Bright green-emitting ds-DNA labeling employed by dicationic monomethine cyanine dyes: Apoptosis assay and fluorescent bio-imaging

Abstract

Fluorescent based techniques are among the state-of-the-art detection methods utilized for both qualitative and quantitative investigations in biochemical and biomedical sciences. The essential methods for evaluation of apoptosis and cell cycle by measuring DNA content using flow cytometry and imaging experiments, such as fluorescent microscopy are extensively being used for staining of live and/or apoptotic cells. Among a wide diversity of commercially available fluorescent dyes, cyanine-based non-covalent labeling has been employed for several years as fluorescent probes mainly due to their capabilities for biological applications upon binding to nucleic acids.Three novel asymmetric dicationic monomethine cyanine dyes derived from 2-thiomethylbenothiazolium and 4-methylquinolinium salts were synthesized and have been tested for potential applicability in biological research as fluorescent labels for nucleic acids detection.
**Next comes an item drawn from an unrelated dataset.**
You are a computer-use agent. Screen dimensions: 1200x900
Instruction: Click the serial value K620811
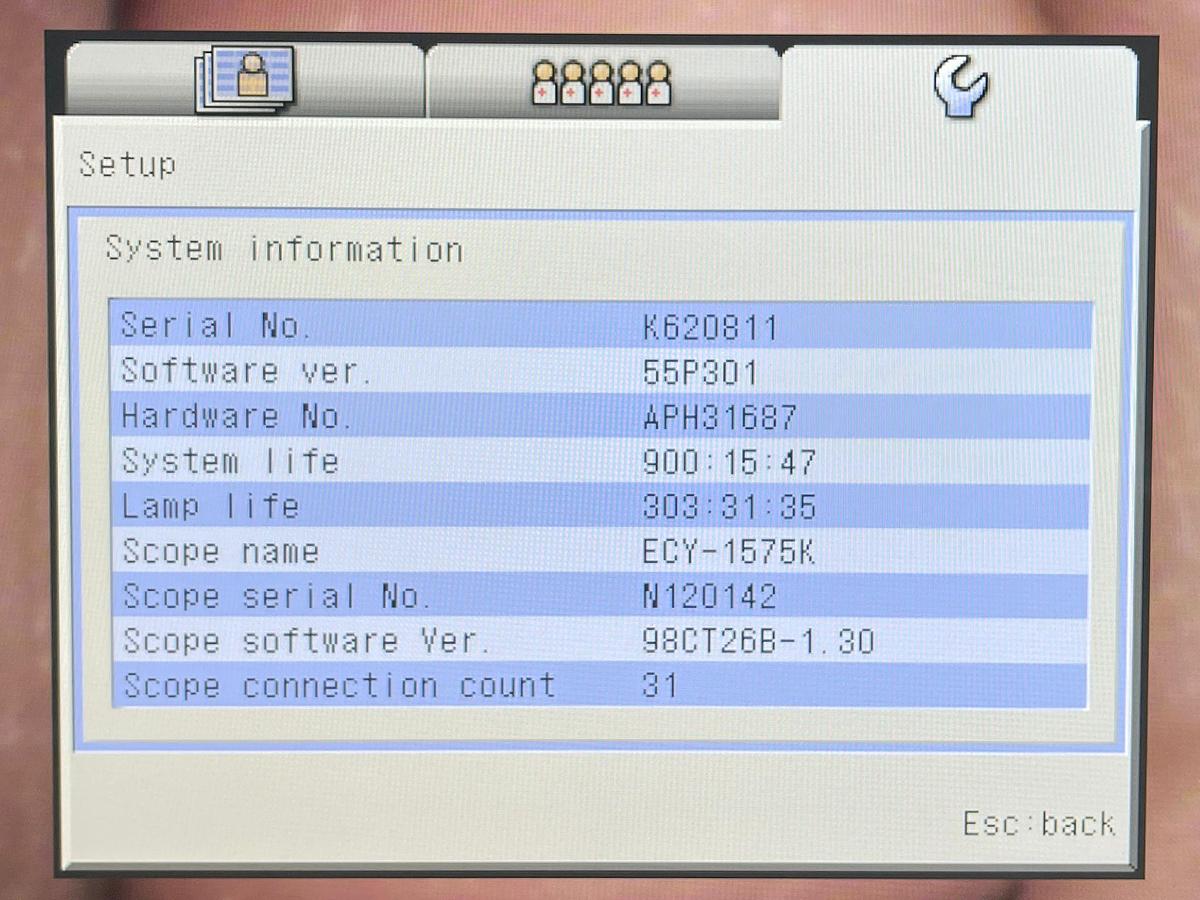(x=710, y=327)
The newly obtained cyanine probes became highly fluorescent upon addition of ds-DNA according to a well-known mechanism of this class of organic compounds. Employing flow cytometry and fluorescent microscopy, the dyes were evaluated in live-dead cells discrimination. Moreover, FACS studies on 3T3 mouse embryonic fibroblast cells verified their inability to penetrate through intact plasma membrane. Further in-depth studies on the dyes, outline their capability for estimations of cell viability and staining late apoptotic/necrotic cells.Imaging experiments by means of fluorescent microscopy, delineate the dyes' high specificity towards ds-DNA and allowed nuclear morphology imaging of non-living ethanol-fixed cells.